- **PROMPT**: Repeat every record exactly as given.
————————
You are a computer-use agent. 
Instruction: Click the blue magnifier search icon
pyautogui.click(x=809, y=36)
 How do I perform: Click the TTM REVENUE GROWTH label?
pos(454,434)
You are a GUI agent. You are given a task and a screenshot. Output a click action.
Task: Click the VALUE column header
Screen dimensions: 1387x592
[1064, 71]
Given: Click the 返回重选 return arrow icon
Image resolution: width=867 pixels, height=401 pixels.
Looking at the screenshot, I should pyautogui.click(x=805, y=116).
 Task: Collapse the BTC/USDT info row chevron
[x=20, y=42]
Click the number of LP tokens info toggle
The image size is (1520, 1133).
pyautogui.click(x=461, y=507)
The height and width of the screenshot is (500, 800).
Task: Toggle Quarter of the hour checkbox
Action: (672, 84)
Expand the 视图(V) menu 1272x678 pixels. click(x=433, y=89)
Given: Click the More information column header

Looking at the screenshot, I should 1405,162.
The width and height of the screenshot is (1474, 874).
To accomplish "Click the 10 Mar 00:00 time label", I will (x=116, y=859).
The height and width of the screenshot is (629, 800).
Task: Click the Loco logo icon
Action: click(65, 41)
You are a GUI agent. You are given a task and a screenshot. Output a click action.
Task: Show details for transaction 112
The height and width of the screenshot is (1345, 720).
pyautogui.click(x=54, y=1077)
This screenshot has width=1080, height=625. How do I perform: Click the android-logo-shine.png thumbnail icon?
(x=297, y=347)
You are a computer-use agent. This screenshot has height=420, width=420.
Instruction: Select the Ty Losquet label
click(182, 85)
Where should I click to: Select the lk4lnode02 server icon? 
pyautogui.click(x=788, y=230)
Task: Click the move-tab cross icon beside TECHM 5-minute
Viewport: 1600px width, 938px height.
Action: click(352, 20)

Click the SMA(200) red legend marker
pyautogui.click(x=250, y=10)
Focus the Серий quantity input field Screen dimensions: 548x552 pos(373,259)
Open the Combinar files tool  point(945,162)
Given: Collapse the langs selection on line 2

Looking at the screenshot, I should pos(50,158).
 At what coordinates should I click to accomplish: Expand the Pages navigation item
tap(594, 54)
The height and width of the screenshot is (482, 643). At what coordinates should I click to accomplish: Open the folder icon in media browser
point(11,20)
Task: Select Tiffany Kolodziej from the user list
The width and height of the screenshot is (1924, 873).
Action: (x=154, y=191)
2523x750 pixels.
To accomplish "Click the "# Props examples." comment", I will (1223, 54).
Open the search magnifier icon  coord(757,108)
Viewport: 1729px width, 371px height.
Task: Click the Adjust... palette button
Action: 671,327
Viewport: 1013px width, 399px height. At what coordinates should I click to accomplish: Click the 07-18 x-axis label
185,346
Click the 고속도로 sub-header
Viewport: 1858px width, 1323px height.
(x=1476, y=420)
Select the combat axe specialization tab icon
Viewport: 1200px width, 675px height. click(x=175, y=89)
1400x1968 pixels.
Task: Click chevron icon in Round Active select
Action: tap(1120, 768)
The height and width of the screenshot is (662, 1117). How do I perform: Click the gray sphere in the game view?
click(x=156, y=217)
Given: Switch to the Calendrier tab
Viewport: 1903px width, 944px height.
————————
- **ANSWER TO THE PROBLEM**:
You are a computer-use agent. 
Instruction: Click the blue magnifier search icon
pyautogui.click(x=809, y=36)
 How do I perform: Click the TTM REVENUE GROWTH label?
pos(454,434)
You are a GUI agent. You are given a task and a screenshot. Output a click action.
Task: Click the VALUE column header
Screen dimensions: 1387x592
[1064, 71]
Given: Click the 返回重选 return arrow icon
Image resolution: width=867 pixels, height=401 pixels.
Looking at the screenshot, I should pyautogui.click(x=805, y=116).
 Task: Collapse the BTC/USDT info row chevron
[x=20, y=42]
Click the number of LP tokens info toggle
The image size is (1520, 1133).
pyautogui.click(x=461, y=507)
The height and width of the screenshot is (500, 800).
Task: Toggle Quarter of the hour checkbox
Action: (672, 84)
Expand the 视图(V) menu 1272x678 pixels. click(x=433, y=89)
Given: Click the More information column header

Looking at the screenshot, I should 1405,162.
The width and height of the screenshot is (1474, 874).
To accomplish "Click the 10 Mar 00:00 time label", I will (x=116, y=859).
The height and width of the screenshot is (629, 800).
Task: Click the Loco logo icon
Action: click(65, 41)
You are a GUI agent. You are given a task and a screenshot. Output a click action.
Task: Show details for transaction 112
The height and width of the screenshot is (1345, 720).
pyautogui.click(x=54, y=1077)
This screenshot has width=1080, height=625. How do I perform: Click the android-logo-shine.png thumbnail icon?
(x=297, y=347)
You are a computer-use agent. This screenshot has height=420, width=420.
Instruction: Select the Ty Losquet label
click(182, 85)
Where should I click to: Select the lk4lnode02 server icon? 
pyautogui.click(x=788, y=230)
Task: Click the move-tab cross icon beside TECHM 5-minute
Viewport: 1600px width, 938px height.
Action: click(352, 20)

Click the SMA(200) red legend marker
pyautogui.click(x=250, y=10)
Focus the Серий quantity input field Screen dimensions: 548x552 pos(373,259)
Open the Combinar files tool  point(945,162)
Given: Collapse the langs selection on line 2

Looking at the screenshot, I should pos(50,158).
 At what coordinates should I click to accomplish: Expand the Pages navigation item
tap(594, 54)
The height and width of the screenshot is (482, 643). At what coordinates should I click to accomplish: Open the folder icon in media browser
point(11,20)
Task: Select Tiffany Kolodziej from the user list
The width and height of the screenshot is (1924, 873).
Action: (x=154, y=191)
2523x750 pixels.
To accomplish "Click the "# Props examples." comment", I will (1223, 54).
Open the search magnifier icon  coord(757,108)
Viewport: 1729px width, 371px height.
Task: Click the Adjust... palette button
Action: 671,327
Viewport: 1013px width, 399px height. At what coordinates should I click to accomplish: Click the 07-18 x-axis label
185,346
Click the 고속도로 sub-header
Viewport: 1858px width, 1323px height.
(x=1476, y=420)
Select the combat axe specialization tab icon
Viewport: 1200px width, 675px height. click(x=175, y=89)
1400x1968 pixels.
Task: Click chevron icon in Round Active select
Action: tap(1120, 768)
The height and width of the screenshot is (662, 1117). How do I perform: Click the gray sphere in the game view?
click(x=156, y=217)
Given: Switch to the Calendrier tab
Viewport: 1903px width, 944px height.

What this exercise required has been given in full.